**DATASET RECORDS:**
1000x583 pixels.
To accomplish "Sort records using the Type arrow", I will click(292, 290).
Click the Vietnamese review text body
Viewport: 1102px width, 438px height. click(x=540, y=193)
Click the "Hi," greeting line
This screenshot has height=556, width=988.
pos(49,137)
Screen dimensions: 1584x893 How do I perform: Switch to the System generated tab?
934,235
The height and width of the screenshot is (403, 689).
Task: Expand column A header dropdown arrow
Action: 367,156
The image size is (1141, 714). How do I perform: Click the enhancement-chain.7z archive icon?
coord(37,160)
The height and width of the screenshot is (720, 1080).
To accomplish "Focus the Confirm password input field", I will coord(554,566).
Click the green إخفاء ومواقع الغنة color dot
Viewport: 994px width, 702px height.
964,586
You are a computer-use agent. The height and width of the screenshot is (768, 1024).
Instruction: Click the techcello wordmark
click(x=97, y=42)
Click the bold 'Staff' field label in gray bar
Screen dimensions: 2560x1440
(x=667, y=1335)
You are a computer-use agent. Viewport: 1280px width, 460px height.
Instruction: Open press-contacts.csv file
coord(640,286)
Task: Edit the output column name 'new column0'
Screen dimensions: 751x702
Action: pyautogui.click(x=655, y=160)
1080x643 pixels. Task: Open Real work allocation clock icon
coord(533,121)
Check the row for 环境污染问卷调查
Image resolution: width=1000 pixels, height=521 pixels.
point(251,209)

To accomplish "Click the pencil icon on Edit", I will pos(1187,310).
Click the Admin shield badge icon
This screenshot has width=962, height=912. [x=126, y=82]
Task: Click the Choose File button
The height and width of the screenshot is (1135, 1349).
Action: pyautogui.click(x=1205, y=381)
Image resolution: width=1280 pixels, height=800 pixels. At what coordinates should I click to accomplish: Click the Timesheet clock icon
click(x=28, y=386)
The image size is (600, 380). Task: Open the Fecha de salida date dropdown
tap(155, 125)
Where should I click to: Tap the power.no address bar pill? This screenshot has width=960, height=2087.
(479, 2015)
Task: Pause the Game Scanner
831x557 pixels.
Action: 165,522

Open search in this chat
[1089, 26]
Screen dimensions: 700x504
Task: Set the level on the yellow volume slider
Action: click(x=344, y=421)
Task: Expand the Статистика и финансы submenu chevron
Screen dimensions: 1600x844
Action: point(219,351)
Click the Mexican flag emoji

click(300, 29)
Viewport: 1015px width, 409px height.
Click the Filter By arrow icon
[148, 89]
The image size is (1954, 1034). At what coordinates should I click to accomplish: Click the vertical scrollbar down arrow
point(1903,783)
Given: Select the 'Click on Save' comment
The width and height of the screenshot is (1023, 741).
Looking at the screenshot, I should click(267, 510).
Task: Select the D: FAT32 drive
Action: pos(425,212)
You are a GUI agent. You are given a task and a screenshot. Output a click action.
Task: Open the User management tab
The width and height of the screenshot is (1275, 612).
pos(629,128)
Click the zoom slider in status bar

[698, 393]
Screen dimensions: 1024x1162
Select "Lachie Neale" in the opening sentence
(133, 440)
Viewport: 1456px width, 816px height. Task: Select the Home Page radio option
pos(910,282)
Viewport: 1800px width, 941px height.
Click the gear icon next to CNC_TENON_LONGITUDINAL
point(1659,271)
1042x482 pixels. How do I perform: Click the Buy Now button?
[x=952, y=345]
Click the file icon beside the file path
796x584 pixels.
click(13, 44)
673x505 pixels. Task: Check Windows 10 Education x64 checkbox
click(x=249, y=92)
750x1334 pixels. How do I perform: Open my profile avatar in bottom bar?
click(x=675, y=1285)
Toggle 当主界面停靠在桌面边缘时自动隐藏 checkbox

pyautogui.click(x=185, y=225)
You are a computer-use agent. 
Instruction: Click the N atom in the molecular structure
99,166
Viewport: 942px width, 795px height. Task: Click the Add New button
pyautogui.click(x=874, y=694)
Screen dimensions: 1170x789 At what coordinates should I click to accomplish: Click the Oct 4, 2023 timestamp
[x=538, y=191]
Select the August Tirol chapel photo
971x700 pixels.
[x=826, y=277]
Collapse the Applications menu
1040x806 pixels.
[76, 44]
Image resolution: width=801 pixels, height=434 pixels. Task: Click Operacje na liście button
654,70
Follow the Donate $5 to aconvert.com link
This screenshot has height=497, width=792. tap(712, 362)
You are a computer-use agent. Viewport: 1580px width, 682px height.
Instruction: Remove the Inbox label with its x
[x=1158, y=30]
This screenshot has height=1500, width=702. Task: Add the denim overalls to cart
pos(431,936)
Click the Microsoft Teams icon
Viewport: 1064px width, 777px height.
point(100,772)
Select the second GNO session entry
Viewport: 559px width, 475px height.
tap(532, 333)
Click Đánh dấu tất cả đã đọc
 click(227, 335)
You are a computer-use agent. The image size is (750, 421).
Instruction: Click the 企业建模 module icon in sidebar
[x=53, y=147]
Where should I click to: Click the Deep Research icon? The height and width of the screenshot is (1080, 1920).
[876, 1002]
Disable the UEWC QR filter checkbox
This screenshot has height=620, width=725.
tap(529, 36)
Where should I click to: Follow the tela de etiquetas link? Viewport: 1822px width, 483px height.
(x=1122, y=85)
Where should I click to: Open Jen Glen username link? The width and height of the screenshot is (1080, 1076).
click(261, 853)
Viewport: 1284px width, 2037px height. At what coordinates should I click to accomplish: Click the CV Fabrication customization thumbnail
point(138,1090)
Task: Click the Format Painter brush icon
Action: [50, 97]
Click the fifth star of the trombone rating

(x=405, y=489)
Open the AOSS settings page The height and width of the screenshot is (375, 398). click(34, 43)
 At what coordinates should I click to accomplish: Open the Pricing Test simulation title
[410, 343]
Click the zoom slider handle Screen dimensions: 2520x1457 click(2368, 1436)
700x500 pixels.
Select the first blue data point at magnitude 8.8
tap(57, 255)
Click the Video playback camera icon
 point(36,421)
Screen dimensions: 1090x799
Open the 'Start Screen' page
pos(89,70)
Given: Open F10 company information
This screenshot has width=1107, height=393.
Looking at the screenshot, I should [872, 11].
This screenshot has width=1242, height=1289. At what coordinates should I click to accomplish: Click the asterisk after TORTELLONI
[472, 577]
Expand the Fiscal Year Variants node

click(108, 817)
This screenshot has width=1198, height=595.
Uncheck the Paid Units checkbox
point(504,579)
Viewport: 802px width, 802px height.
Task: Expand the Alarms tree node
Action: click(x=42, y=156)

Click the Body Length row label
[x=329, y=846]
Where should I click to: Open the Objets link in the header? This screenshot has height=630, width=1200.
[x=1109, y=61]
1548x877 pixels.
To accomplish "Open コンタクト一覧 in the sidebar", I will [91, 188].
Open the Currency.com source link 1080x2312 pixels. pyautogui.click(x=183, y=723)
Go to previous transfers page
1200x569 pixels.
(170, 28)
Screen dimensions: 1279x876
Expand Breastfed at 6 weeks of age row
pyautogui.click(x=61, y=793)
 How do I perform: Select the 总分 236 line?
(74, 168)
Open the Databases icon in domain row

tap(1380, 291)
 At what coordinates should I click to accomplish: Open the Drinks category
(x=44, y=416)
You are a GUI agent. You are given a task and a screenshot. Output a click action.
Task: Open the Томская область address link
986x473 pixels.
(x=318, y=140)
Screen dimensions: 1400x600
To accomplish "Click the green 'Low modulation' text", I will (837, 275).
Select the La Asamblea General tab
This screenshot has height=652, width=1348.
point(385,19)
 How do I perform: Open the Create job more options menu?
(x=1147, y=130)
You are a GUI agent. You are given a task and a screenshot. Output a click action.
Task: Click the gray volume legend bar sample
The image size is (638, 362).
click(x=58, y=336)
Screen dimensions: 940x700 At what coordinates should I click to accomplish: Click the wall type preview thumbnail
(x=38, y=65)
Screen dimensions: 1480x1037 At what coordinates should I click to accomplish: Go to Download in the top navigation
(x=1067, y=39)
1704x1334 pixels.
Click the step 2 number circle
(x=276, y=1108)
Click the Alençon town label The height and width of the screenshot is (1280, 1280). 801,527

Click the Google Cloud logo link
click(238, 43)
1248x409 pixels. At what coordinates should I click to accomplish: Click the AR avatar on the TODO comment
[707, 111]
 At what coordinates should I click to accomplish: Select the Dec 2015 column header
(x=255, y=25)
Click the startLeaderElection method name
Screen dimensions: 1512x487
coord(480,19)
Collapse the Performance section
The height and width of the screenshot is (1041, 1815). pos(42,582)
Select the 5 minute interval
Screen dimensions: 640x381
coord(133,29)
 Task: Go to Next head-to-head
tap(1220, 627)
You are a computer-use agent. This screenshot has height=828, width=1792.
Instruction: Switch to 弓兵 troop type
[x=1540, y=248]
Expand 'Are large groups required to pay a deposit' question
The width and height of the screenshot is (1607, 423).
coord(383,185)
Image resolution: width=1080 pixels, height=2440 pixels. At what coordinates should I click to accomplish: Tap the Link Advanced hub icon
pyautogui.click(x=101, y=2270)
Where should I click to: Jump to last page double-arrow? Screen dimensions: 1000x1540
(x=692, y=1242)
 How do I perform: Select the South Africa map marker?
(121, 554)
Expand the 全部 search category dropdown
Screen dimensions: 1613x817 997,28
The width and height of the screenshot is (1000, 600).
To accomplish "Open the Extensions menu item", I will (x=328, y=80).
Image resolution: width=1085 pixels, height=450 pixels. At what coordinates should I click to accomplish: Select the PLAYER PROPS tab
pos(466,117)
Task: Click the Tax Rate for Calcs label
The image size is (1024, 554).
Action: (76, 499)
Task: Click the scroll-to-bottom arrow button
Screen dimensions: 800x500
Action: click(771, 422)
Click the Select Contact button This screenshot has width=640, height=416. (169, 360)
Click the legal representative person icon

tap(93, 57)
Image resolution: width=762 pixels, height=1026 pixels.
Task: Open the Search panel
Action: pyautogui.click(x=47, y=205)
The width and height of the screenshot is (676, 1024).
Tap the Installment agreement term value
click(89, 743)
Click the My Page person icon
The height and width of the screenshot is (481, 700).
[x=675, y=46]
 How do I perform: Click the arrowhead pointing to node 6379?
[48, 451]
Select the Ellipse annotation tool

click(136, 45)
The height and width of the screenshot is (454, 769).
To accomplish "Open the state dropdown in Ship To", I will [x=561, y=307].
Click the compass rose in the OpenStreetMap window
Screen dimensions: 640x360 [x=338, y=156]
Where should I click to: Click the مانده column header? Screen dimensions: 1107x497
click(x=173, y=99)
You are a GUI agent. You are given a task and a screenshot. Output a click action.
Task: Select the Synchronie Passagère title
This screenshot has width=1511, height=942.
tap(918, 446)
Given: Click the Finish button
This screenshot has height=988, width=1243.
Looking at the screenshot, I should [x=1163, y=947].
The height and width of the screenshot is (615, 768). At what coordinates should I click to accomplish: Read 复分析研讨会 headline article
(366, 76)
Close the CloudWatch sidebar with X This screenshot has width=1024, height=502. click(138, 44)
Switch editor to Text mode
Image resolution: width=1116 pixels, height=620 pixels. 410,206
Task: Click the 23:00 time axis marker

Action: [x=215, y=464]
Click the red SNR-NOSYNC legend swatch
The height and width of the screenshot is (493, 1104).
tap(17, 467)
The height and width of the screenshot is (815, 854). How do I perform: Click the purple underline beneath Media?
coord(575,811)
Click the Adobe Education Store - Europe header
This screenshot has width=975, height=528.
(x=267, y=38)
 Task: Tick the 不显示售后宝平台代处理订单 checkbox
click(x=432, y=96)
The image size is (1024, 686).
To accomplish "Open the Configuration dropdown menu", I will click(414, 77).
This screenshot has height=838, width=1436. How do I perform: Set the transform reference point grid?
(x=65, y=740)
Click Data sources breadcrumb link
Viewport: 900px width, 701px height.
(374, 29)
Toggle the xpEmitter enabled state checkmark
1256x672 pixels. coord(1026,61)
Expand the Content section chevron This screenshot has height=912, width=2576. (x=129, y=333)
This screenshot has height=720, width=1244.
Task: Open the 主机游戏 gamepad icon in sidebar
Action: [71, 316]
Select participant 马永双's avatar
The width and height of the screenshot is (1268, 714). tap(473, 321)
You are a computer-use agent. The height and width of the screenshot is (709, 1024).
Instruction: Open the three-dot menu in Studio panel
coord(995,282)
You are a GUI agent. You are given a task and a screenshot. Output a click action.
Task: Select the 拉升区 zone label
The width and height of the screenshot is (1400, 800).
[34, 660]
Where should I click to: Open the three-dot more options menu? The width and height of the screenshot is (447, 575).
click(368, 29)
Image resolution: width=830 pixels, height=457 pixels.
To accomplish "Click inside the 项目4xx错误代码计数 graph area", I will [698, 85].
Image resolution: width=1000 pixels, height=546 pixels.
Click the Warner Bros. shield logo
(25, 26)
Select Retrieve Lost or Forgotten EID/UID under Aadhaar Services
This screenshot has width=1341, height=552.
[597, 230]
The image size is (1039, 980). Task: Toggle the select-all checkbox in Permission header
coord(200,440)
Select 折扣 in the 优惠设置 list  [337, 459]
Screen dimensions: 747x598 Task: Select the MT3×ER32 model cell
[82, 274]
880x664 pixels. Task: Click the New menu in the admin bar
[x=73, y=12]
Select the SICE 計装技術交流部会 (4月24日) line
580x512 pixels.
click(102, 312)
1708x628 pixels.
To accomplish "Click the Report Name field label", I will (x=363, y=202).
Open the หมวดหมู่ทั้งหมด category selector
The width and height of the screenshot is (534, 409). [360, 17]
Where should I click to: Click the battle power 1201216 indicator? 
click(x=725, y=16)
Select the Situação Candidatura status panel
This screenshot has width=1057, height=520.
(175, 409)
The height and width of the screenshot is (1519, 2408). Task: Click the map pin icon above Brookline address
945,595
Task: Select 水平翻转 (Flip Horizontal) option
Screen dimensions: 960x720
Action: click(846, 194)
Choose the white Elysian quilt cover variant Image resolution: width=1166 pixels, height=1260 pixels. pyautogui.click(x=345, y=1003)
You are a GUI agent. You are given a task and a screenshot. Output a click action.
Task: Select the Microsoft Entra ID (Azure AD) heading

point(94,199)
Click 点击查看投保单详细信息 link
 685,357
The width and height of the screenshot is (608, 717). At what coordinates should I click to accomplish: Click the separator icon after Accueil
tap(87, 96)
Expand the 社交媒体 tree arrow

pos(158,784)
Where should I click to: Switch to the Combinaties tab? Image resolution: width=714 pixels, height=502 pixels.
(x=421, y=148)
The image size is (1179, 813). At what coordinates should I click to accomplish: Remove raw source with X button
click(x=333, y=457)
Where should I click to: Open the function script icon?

**EXERCISE GOAL:** Would you please copy every line in the data that contains the word "green"?

**RESULT OF THIS TASK:**
Click the green إخفاء ومواقع الغنة color dot
To accomplish "Click the green 'Low modulation' text", I will (837, 275).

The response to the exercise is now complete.